• _TASK OBJECTIVE_
Leaving out only the pictures, write out all the entries exactly.

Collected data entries
-- Opening Marker --

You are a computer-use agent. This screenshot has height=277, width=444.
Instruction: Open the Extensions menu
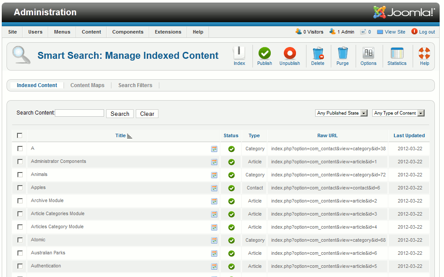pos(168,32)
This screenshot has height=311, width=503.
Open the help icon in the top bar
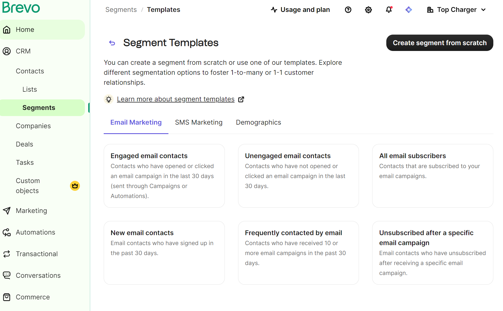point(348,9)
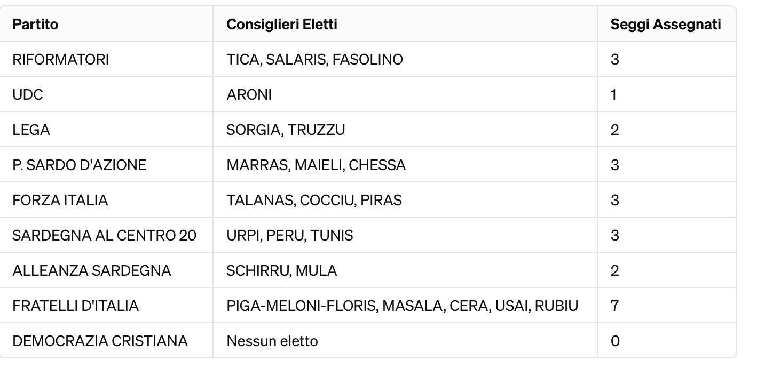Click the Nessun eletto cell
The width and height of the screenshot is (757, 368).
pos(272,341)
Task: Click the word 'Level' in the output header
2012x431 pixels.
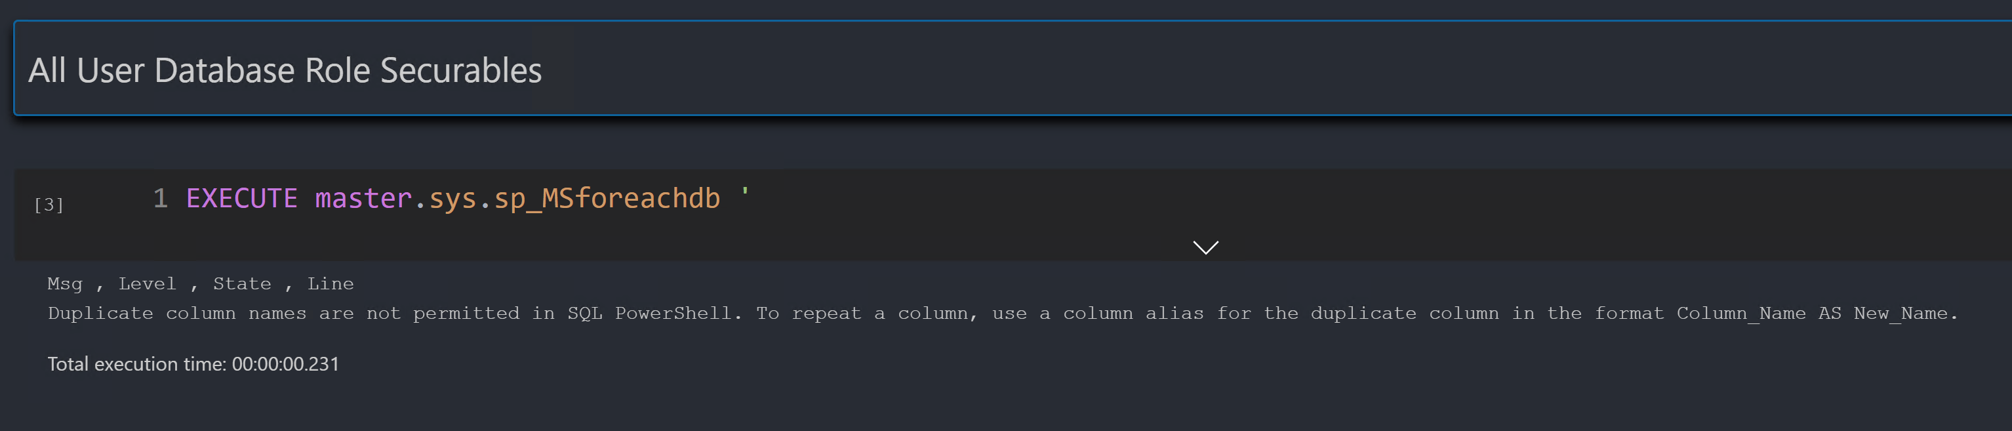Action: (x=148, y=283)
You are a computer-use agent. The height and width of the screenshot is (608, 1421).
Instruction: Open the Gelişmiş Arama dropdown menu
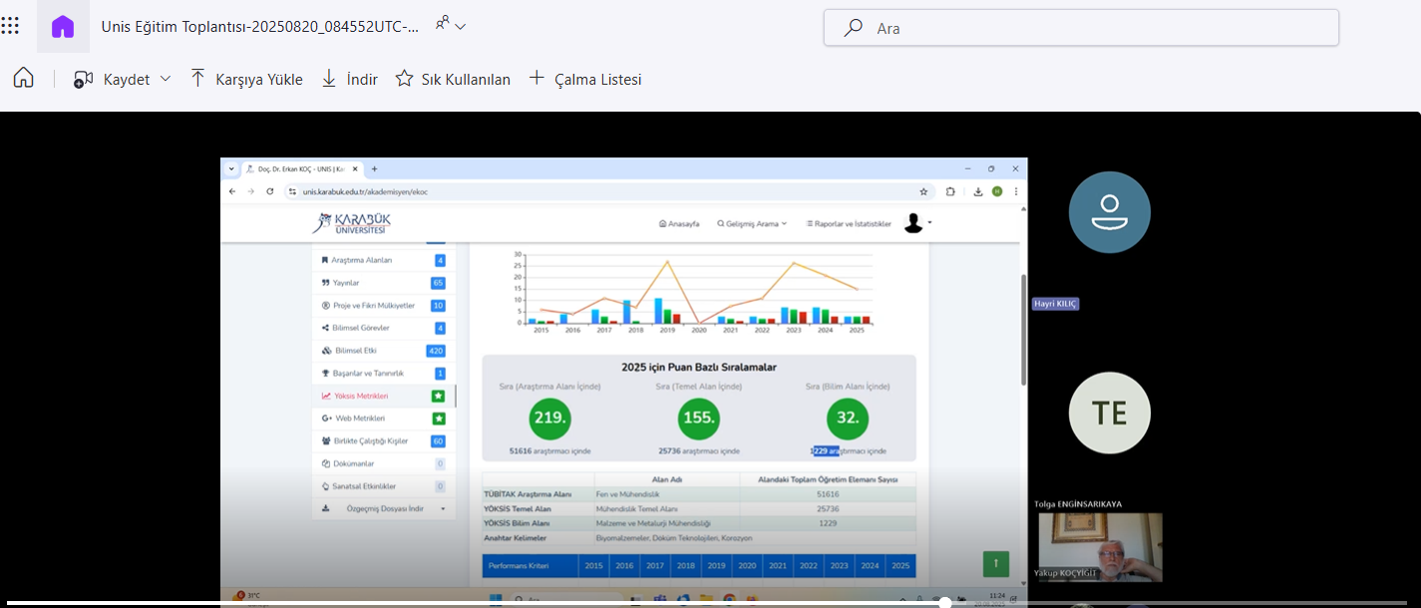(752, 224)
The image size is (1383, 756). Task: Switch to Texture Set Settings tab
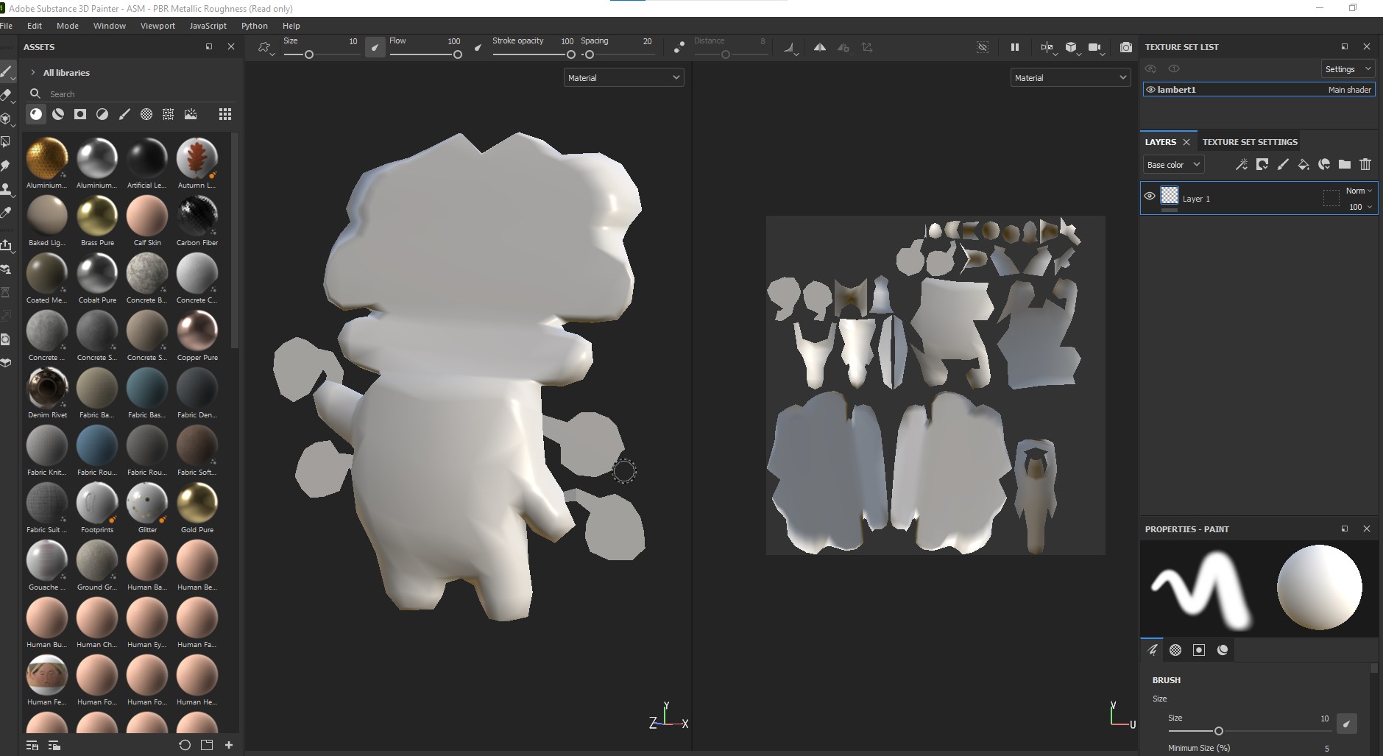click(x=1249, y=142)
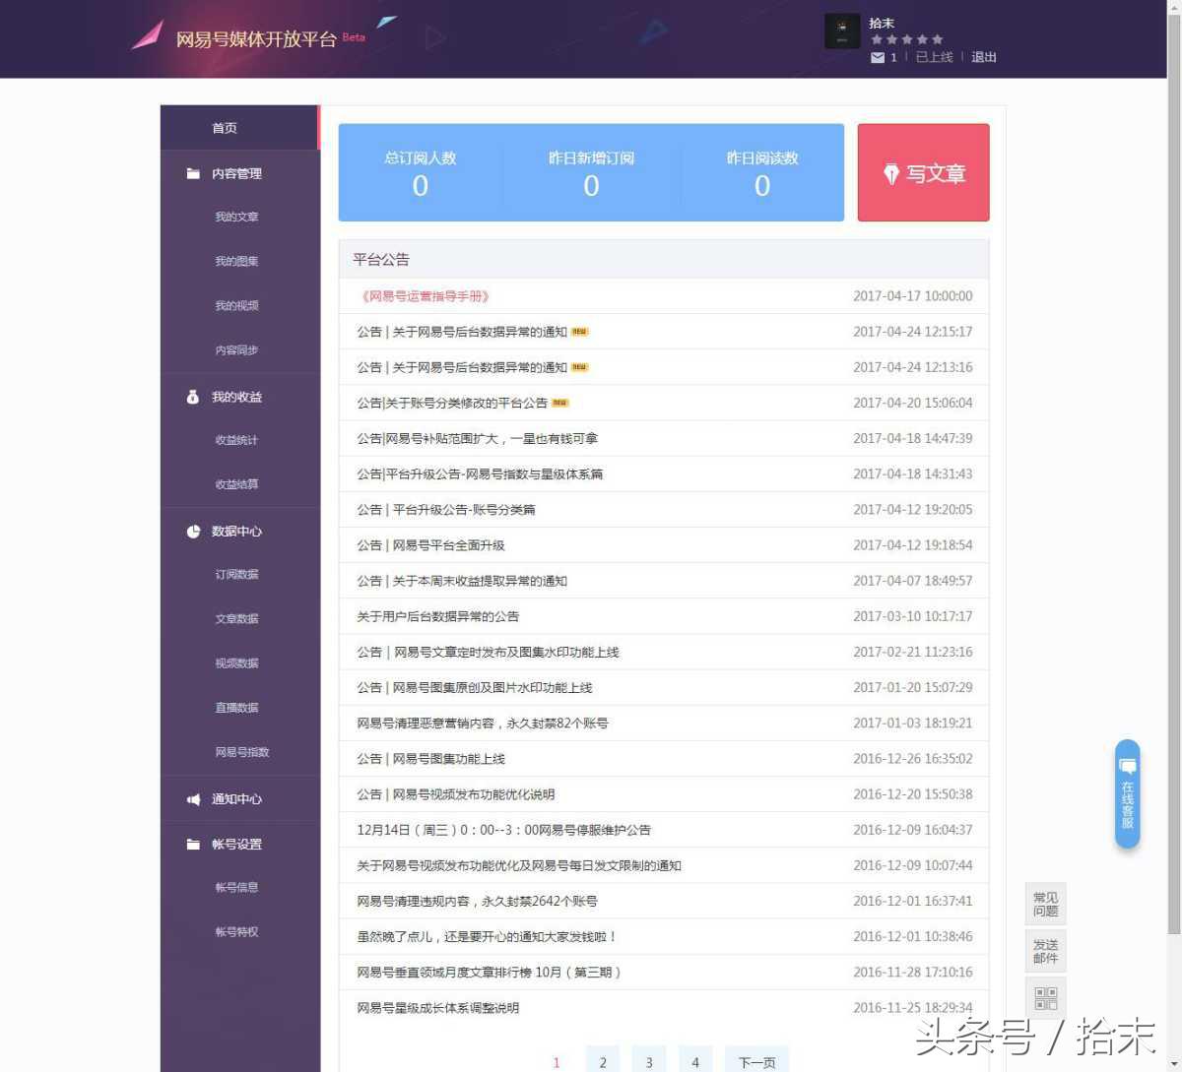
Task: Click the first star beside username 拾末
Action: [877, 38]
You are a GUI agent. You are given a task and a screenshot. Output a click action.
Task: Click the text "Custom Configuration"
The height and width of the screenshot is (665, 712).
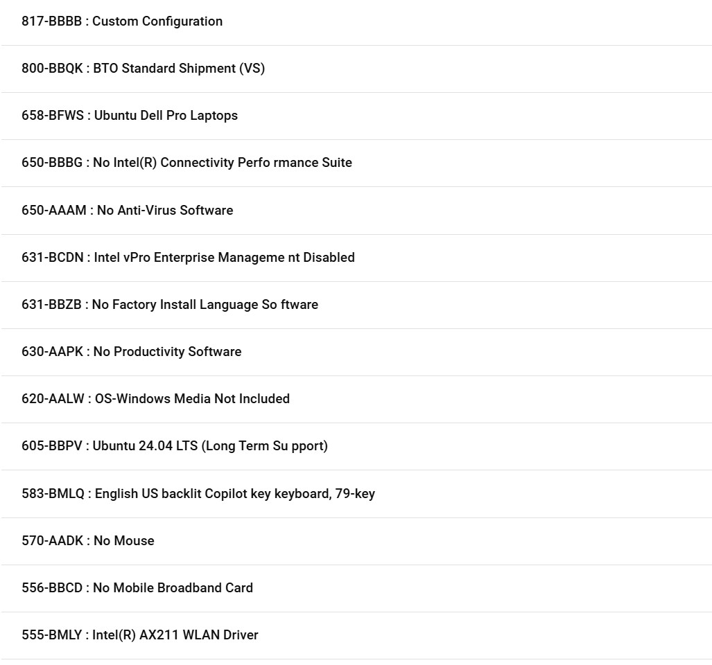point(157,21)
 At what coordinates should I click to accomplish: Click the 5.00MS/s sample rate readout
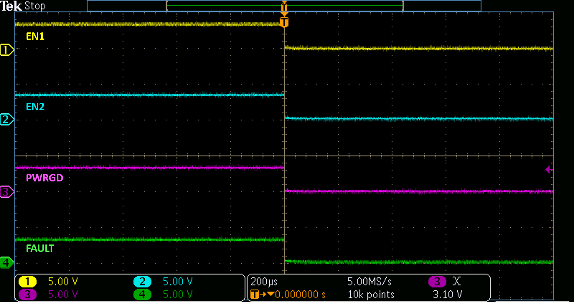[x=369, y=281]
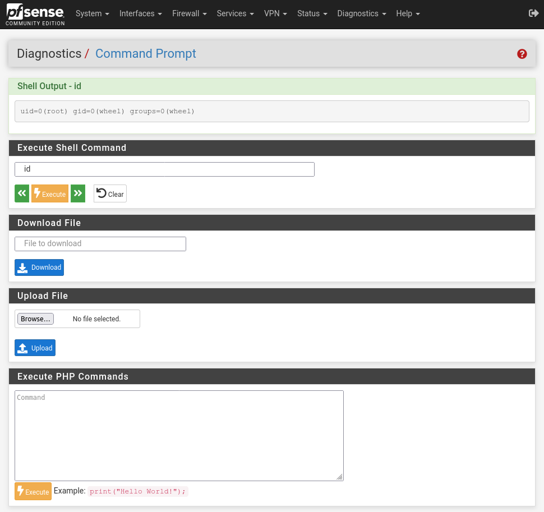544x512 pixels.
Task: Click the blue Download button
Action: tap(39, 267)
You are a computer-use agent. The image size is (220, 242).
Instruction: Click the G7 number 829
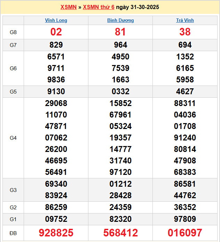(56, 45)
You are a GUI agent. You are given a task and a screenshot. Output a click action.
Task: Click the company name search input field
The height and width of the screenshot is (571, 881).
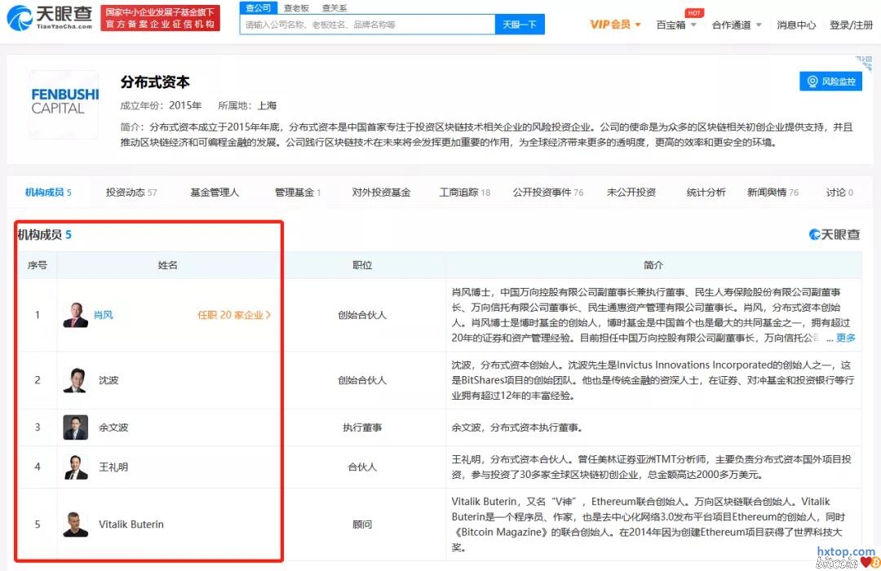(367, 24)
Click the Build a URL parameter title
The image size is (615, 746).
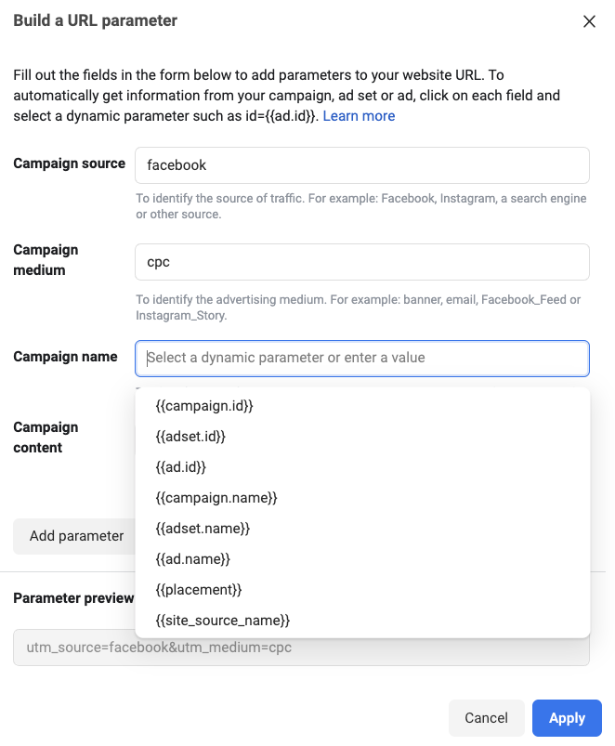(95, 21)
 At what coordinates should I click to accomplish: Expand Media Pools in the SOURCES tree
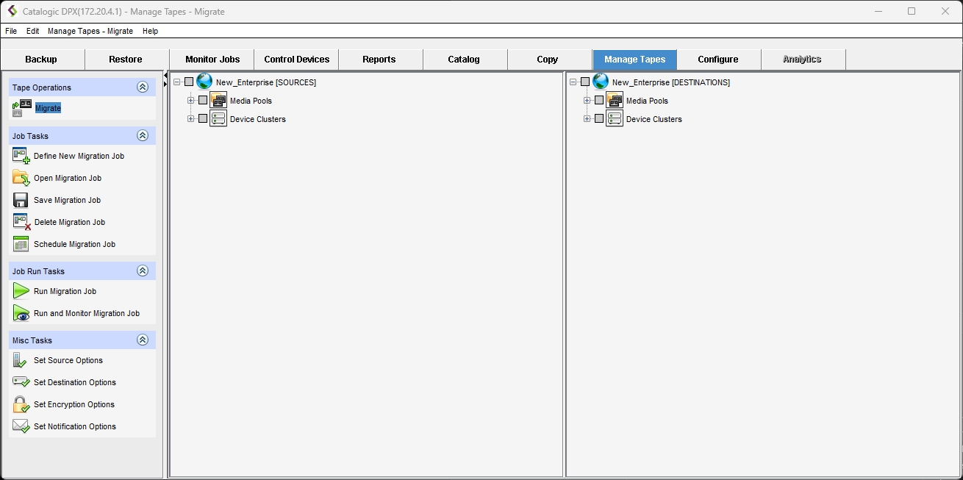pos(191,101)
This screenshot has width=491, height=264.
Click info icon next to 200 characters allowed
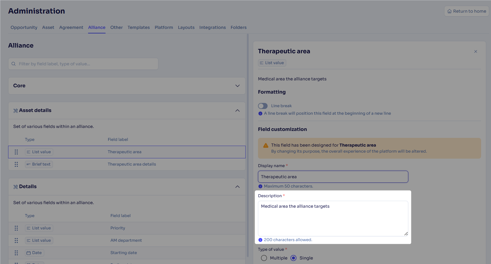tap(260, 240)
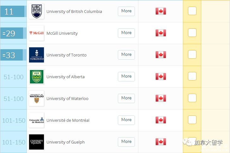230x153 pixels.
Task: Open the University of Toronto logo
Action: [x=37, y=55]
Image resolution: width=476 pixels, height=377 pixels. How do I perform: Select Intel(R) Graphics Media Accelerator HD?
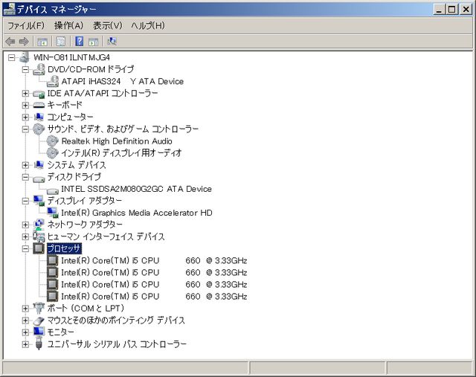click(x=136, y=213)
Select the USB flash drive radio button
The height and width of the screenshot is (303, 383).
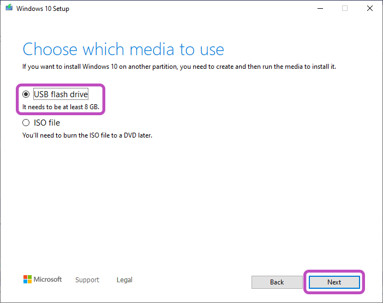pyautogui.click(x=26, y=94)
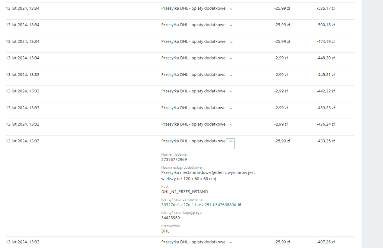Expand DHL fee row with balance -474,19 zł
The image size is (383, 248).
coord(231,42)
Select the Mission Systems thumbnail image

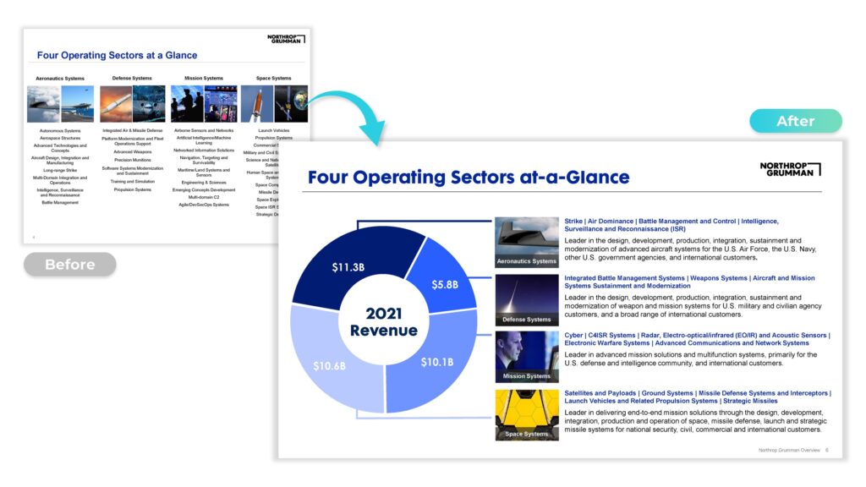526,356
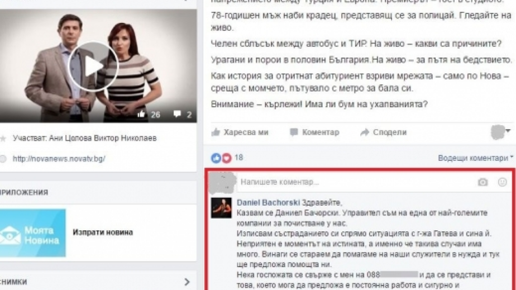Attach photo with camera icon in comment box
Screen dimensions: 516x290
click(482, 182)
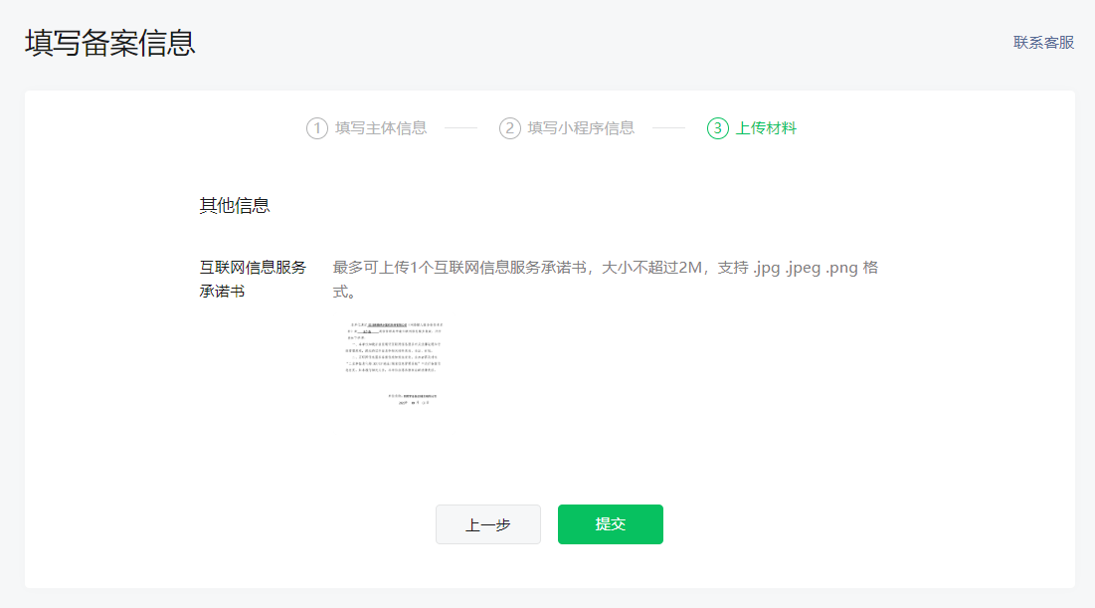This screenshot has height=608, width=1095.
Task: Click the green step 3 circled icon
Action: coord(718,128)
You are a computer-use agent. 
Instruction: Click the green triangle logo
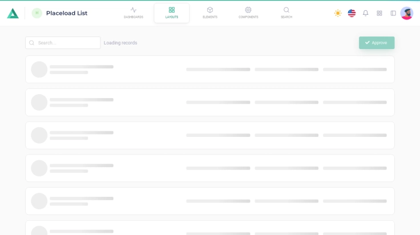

-- Closing Marker --

• _PROBLEM SOLUTION_
You are a computer-use agent. This screenshot has height=277, width=444.
Instruction: Open the Extensions menu
pos(168,32)
This screenshot has height=311, width=503.
Open the help icon in the top bar
point(348,9)
Click the Nessun eletto cell
The width and height of the screenshot is (757, 368).
pos(272,341)
Task: Click the word 'Level' in the output header
2012x431 pixels.
Action: (x=148, y=283)
You are a computer-use agent. The height and width of the screenshot is (608, 1421).
Instruction: Open the Gelişmiş Arama dropdown menu
(752, 224)
The image size is (1383, 756). Task: Switch to Texture Set Settings tab
click(x=1249, y=142)
Task: Click the first star beside username 拾末
Action: [877, 38]
You are a GUI agent. You are given a task and a screenshot. Output a click action.
Task: Click the text "Custom Configuration"
The height and width of the screenshot is (665, 712).
point(157,21)
 At what coordinates should I click to accomplish: Click the 5.00MS/s sample rate readout
[x=369, y=281]
544x512 pixels.
Task: Click the blue Download button
Action: tap(39, 267)
You are a computer-use agent. The image size is (220, 242).
Instruction: Click the G7 number 829
(56, 45)
You are a GUI agent. You are given a task and a screenshot. Output a click action.
Task: Click the company name search input field
The height and width of the screenshot is (571, 881).
(367, 24)
Click the Build a URL parameter title
The image size is (615, 746).
(95, 21)
 At what coordinates should I click to accomplish: Expand Media Pools in the SOURCES tree
pos(191,101)
This screenshot has width=491, height=264.
Click info icon next to 200 characters allowed
tap(260, 240)
230x153 pixels.
Task: Open the University of Toronto logo
Action: [x=37, y=55]
Image resolution: width=476 pixels, height=377 pixels. How do I perform: Select Intel(R) Graphics Media Accelerator HD?
click(x=136, y=213)
Select the USB flash drive radio button
The height and width of the screenshot is (303, 383).
pyautogui.click(x=26, y=94)
Expand DHL fee row with balance -474,19 zł
The image size is (383, 248).
coord(231,42)
Select the Mission Systems thumbnail image

526,356
Attach photo with camera icon in comment box
Screen dimensions: 516x290
click(482, 182)
This screenshot has height=608, width=1095.
Task: Click the green step 3 circled icon
Action: coord(718,128)
You are a computer-use agent. 
Instruction: Click the green triangle logo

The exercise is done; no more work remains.